If the assuree receives one or more of the following payments from Centrelink during the AoS period, Centrelink has the legal right and responsibility to recover the amount paid from the assurer through its normal debt recovery procedures:

  • Newstart Allowance
  • Youth Allowance
  • Austudy Payment
  • Widow Allowance
  • Mature Age Allowance
  • Partner Allowance
  • Crisis Payment
  • Parenting Payment (Partnered)
  • Special Benefit.

If the assuree lodges a claim for any of these payments, Centrelink will contact the assurer in order to establish that they are neither willing nor able to support the assuree before the payment is granted. Centrelink must also be satisfied that it is unreasonable for the assuree to accept support from the assurer before payment is granted.

If Centrelink is satisfied that the assurer is not willing or able to support the assuree, or that it is unreasonable for the assuree to accept this help, payment may be granted.
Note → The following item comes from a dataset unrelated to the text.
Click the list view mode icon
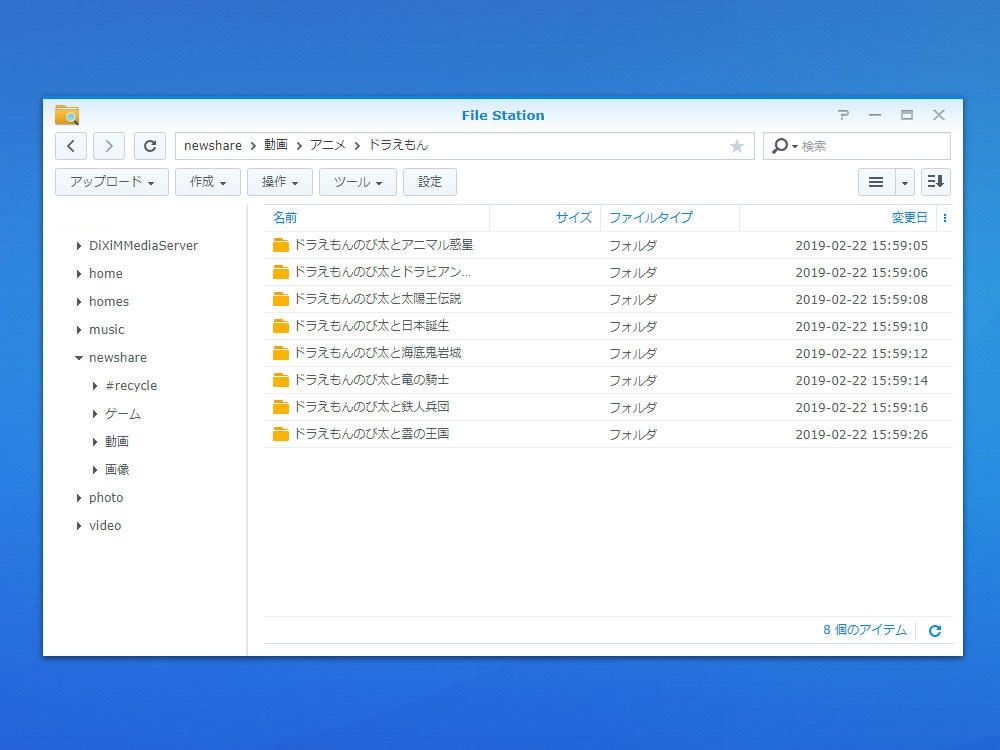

However, the amount of payment that the assuree receives will be raised as a debt against the assurer. This places the onus of providing financial support onto the assurer while ensuring the assuree has financial assistance should this be necessary.

At the end of the AoS period, Centrelink advises the assurer about any debt that they may have. If there is a monetary bond, Centrelink will recover the debt from this. If no bond exists, or the bond is less than the debt amount, Centrelink will recover the balance owed using its normal debt recovery processes.

At all stages during the AoS process, the applicant has the right of appeal to a Centrelink Authorised Review Officer, the Social Security Appeals Tribunal (SSAT) and the Administrative Appeals Tribunal (AAT).